The second –born son of Libya’s leader Cadaffi is Saif Al Islam, which in English translates as the “Sword of Islam”. Over the past few years his personality and endeavors have shown a new modern outlook for this Northern African country that was in opposite terms with most Western nations for the better past of the past 30 years.

One of his grandest projects that aim to place Libya in the world tourism market spotlight is named the “Green Mountain”. The country has plentiful of unspoiled shores, Greco-Roman antiquities and of course an all-encompassing desert with quite a few of oases that present a new kind of adventure tourism for the average European traveler.

Over the previous years the embargo and the more or less autarchic nature of Cadaffi’s Administration has excluded Libya from the world market and the nexus between Tripoli and international terrorism threw a black shadow over the future prospects of that country.

Saif Al Islam Cadaffi is the driving force behind the development of a large area – 5,500 Sq. Km- in North-Eastern Libya, where an ecological park along with restored monuments, ancient ruins and tourist complexes; will show-off the new face of Libya. The main aim of this project is to construct an exclusive high –class region reserved for affluent foreigners and become the pilot scheme under which the tourism in Libya could lift off over the coming period. The famous architect Norman Foster will oversight the development, and provides some spectacular architectural images in an area right between the Mediterranean Sea and the Sahara desert.

For the time being, 95% of Libya’s exports depend on oil and 25% of its GDP. Judging by the example of other Arab oil-producing states like the ones in the Gulf; the heir of Gadaffi wants to diversify the economy and provide opportunities to the expanding domestic population. On a second level Libya’s entrance in tourism will open up the country to foreign influences and gradually eases tensions between it and the Westerners.

According to various media reports the whole project could be as high as 5 billion USD, and it will include 3 five star hotels, spa, bungalows, numerous villas, and golf facilities. The energy used will be from renewable sources, and especially solar and biofuel one. Moreover the restoration of some of the ancient ruins located in the region will be in compliance with the 1982 UNESCO agreement for the protection of the human cultural legacy.

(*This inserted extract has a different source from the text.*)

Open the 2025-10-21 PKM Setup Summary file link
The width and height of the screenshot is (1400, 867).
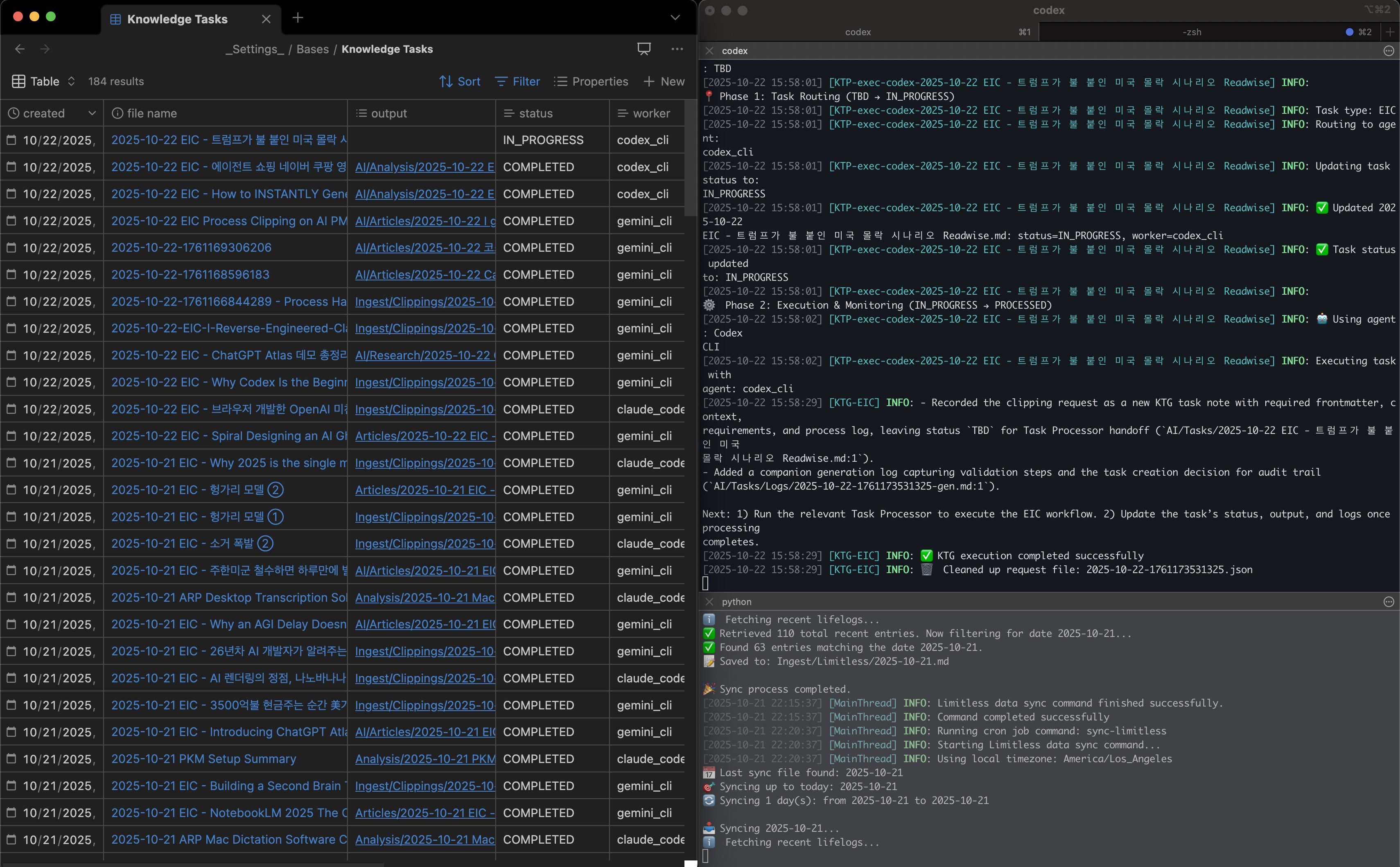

Saif Al Islam was born in 1972 and has studied architecture in the Al-Fateh University in Tripoli and has also studied in IMADEC of Vienna and in LSE. He is also the President of the International Foundation of Cadaffi based in Tripoli with a branch in London as well. His profile in the West was recently elevated when he played a crucial role in securing the freedom of the five Bulgarian nurses and the Palestinian doctor that were accused of deliberately trying to infect with HIV virus hundreds of children over the past decade. He is considered to be the main driving force in the country relating to the modernization of the structures in the economy, politics and social norms. His nickname “The mechanic” is attributed to him, due to his abilities to construct complex projects and be able to occupy himself with multiple tasks.

The “Green mountain” project has of course the peril of becoming yet another tourism paradise that will create serious environmental damage and might divide the country between wealthy zones and poor ones as is the case with Egypt or even Thailand. The supporters of the plan, point out towards the importance of diversifying the local economy, the proximity of Libya with the European markets that will assist in the acceleration of the tourist traffic and most importantly the thousands of vacancies that will be created.

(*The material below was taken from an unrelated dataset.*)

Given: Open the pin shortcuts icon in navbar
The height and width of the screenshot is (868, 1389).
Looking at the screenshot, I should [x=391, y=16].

One important aspect of this development is the emergence of another Arab dynasty that follows the path of other ones in Jordan, Syria, Gulf states; and where the younger generation is apt to integrate in the world-wide Western influenced system, due to their education, mentality and most importantly in order to retain their own administration and not become historically outdated. Perhaps this is going to become one of the main positive links between Islam and the West, despite the collision course that has developed over the past generation or so.